Esa visita cambió el mundo. Después de mucho caminar entendí que, a un museo, uno llega a encontrar su obra. Esa con la que uno puede conversar, vivir mundos nuevos, sentirse conmovido, restaurado, un hombre nuevo.

En el Museo Nacional de Antropología me espera siempre, sin duda, la máscara de jade de Pakal; en el Museo del Templo Mayor la Tlaltecutli; en el Fuerte de la Soledad, en Campeche, la máscara de Calakmul que, en ella sola, muestra el universo de la vida y las ideas del mundo de los mayas; o la escalera de madera que va hacia el infinito en la Casa Museo Luis Barragán. Sí, en cada museo nos espera nuestra obra para regresar a ella y acompañar cada uno de nuestros pasos por el mundo.

Entrar en un museo es como abrir las páginas de un libro escrito en nuestra piel, en nuestro ser. A través de sus piezas nos sumergimos en un viaje del que siempre salimos renovados, con un poquito de mayor sabiduría y con la creatividad motivada. Porque en los museos todo es diálogo. Diálogo entre el visitante y las obras. Italo Calvino decía que al pasear por los museos se detenía a interrogar a las piezas, refiriéndose a la cualidad de estos recintos para generar preguntas en los que los recorren. La imaginación se carga aquí de sensibilidad. Diálogo entre los propios objetos pues cada museo, a la manera de un cuaderno de viaje, diseña un itinerario que como páginas se va abriendo a nosotros, construyendo una lectura cargada de significados. Diálogo entre nosotros mismos que como espectadores recreamos lo que está ante nuestros ojos y, al conversar nuestra vivencia, compartimos nuestra propia experiencia con otros, generando movimientos bañados en los caudales de la estética y despertando un deseo de conocimiento que nos hace mejores personas.

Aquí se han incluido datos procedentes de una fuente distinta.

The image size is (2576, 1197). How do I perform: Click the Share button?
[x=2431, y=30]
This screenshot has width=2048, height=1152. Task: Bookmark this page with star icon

Para los niños y los jóvenes es una oportunidad. En el museo la escuela cambia de colores, de voces, de cuadernos. Los estudiantes aprenden con palabras diferentes, sentados en el piso, caminando y acompañados de presencias de otros tiempos, de otras latitudes, de espacios imaginarios. El museo se transforma así en pizarrones para la creatividad y en gises para el conocimiento compartido.

En el museo el tiempo es infinito. Un instante torna a la eternidad nuestra vecina y la pone al alcance de la mirada y de la mano. Si en cada uno de ellos sabemos reconocer la obra que nos espera para conversar y para mostrarnos el camino de la esperanza que nos lleve a transfigurarnos, habremos recuperado la idea del museo como aquélla que, durante siglos, nos dijo que ése era el lugar de las musas.